* Exercise: Return each line of the data below that contains the string "computer".

☆ ☆ ☆

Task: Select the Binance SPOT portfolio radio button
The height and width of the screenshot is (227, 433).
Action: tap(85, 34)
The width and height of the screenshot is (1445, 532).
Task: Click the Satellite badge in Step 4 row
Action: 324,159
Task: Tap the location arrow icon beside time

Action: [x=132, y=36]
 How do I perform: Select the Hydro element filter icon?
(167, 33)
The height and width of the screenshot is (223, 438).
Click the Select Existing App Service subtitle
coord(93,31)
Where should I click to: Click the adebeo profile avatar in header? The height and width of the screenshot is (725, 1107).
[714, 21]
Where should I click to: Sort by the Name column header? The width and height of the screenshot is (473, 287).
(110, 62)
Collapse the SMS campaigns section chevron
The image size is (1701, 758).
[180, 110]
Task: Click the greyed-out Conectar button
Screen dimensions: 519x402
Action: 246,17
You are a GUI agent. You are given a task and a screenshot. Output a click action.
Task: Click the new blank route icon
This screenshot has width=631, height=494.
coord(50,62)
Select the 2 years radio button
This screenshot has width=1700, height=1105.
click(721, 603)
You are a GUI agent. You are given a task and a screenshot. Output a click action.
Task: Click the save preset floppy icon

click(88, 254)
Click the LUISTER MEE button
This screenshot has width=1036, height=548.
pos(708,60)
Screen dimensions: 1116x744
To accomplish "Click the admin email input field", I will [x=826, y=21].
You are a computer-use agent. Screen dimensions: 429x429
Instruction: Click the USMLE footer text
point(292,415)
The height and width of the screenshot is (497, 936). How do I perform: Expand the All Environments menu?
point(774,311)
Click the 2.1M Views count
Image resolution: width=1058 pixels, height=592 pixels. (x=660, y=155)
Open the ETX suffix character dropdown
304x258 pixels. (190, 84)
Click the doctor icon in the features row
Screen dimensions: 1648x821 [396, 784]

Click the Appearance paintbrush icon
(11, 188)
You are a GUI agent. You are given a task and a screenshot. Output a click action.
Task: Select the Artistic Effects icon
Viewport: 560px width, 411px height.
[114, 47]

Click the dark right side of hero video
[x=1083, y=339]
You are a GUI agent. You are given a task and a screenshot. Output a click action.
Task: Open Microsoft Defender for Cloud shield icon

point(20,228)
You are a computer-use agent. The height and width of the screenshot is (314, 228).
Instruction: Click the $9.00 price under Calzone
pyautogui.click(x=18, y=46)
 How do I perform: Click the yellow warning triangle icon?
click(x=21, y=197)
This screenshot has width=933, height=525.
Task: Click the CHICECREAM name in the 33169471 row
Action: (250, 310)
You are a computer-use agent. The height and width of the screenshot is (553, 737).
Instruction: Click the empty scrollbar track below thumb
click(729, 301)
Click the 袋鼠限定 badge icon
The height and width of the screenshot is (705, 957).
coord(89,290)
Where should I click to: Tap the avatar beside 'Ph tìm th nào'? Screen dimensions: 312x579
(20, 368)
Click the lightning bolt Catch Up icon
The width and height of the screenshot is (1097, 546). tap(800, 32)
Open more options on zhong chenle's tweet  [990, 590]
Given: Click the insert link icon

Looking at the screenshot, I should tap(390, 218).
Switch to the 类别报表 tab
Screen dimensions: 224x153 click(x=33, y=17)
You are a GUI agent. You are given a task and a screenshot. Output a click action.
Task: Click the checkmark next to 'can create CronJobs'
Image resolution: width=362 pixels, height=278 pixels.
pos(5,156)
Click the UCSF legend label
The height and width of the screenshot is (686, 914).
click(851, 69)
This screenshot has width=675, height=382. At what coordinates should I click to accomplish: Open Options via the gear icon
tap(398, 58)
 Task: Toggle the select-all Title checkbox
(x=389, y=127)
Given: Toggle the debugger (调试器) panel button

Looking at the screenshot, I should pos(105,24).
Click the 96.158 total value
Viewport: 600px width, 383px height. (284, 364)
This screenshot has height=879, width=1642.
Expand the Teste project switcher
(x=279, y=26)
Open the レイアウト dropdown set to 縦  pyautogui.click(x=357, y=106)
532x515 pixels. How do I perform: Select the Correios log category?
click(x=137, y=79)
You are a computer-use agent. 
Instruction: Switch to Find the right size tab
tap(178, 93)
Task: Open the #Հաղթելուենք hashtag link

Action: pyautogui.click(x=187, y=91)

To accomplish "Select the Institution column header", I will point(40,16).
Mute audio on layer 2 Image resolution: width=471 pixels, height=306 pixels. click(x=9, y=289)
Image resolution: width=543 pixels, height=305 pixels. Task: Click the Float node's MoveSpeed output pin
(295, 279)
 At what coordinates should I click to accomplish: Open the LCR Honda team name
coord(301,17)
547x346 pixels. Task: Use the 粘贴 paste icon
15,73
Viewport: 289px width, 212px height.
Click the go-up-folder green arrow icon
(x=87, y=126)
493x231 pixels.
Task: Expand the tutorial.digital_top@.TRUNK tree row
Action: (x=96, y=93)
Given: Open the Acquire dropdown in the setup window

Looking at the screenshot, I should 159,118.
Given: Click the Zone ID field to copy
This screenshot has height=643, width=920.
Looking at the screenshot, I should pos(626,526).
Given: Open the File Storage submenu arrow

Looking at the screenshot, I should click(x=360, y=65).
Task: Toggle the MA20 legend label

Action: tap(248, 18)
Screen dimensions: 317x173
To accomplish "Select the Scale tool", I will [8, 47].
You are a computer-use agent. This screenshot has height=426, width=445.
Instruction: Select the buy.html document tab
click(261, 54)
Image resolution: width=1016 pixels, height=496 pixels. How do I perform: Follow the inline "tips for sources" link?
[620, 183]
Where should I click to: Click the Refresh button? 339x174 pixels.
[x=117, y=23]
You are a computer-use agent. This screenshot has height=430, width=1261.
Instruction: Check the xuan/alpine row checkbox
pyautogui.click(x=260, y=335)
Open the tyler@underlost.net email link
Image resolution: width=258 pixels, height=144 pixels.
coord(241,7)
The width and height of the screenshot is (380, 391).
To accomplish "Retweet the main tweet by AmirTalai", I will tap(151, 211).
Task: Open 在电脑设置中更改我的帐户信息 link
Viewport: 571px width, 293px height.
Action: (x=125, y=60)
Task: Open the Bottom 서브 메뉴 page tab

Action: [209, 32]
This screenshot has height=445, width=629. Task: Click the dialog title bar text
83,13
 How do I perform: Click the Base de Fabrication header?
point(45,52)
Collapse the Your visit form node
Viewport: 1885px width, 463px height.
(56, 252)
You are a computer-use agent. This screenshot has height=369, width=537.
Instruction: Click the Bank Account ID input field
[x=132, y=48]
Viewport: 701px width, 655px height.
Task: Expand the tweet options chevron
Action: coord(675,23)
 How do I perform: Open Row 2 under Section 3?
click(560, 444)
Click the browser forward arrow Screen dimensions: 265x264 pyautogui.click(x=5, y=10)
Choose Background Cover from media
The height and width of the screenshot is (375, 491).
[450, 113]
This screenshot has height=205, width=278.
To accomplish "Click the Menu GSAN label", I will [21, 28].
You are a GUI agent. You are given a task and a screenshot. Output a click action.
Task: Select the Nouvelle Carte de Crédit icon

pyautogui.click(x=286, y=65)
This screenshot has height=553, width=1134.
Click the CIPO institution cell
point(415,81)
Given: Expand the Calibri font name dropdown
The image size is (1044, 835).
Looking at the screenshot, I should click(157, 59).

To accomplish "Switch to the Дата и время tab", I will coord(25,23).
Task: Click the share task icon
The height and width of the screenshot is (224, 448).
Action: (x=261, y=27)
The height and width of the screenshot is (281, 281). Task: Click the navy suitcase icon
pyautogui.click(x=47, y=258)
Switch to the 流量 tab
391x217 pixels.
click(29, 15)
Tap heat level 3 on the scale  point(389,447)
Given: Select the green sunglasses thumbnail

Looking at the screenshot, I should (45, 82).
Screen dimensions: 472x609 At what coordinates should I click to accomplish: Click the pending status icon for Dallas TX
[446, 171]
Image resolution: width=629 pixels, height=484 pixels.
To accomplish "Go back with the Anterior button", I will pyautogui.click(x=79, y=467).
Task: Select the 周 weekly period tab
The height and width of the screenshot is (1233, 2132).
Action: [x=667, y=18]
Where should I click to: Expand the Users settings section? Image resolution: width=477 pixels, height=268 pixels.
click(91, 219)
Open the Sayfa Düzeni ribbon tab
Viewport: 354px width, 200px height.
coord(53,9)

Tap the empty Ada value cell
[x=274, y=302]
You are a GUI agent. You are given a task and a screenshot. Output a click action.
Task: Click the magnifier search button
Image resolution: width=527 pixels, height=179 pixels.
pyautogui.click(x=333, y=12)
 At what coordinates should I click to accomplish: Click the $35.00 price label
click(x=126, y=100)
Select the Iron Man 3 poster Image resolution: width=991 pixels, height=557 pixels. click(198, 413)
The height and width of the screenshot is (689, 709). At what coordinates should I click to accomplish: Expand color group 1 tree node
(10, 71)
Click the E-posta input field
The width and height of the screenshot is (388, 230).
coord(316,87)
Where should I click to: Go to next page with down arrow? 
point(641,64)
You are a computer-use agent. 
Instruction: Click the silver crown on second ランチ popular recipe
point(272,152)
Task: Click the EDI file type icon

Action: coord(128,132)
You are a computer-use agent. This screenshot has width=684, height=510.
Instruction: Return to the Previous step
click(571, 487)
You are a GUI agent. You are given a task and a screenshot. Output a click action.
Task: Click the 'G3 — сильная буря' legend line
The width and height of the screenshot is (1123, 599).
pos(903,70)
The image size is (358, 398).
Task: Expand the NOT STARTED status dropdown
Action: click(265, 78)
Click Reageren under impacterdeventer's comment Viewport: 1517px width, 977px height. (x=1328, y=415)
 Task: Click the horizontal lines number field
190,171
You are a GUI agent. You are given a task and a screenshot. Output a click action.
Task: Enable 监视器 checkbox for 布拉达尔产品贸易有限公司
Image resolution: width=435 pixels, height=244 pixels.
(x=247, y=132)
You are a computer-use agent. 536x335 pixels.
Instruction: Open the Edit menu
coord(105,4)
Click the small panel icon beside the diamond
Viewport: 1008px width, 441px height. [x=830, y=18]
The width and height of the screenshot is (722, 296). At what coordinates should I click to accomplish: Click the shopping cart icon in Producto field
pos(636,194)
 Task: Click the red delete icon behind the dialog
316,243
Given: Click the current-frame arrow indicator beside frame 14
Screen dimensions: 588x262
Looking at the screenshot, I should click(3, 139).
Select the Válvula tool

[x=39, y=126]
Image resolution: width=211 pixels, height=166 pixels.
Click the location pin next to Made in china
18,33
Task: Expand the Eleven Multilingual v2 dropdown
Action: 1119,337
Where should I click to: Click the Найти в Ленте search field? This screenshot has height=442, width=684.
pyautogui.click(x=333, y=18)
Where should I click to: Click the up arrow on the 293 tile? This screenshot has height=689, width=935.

☆ ☆ ☆

* Written answer:
You are a computer-use agent. Screen dimensions: 429x429
You are a computer-use agent. The height and width of the screenshot is (314, 228).
You are a computer-use agent. The height and width of the screenshot is (553, 737).
You are a computer-use agent. 
You are a computer-use agent. This screenshot has height=426, width=445.
You are a computer-use agent. This screenshot has height=430, width=1261.
You are a computer-use agent. This screenshot has height=369, width=537.
You are a computer-use agent. 
You are a computer-use agent. This screenshot has width=684, height=510.
You are a computer-use agent. 536x335 pixels.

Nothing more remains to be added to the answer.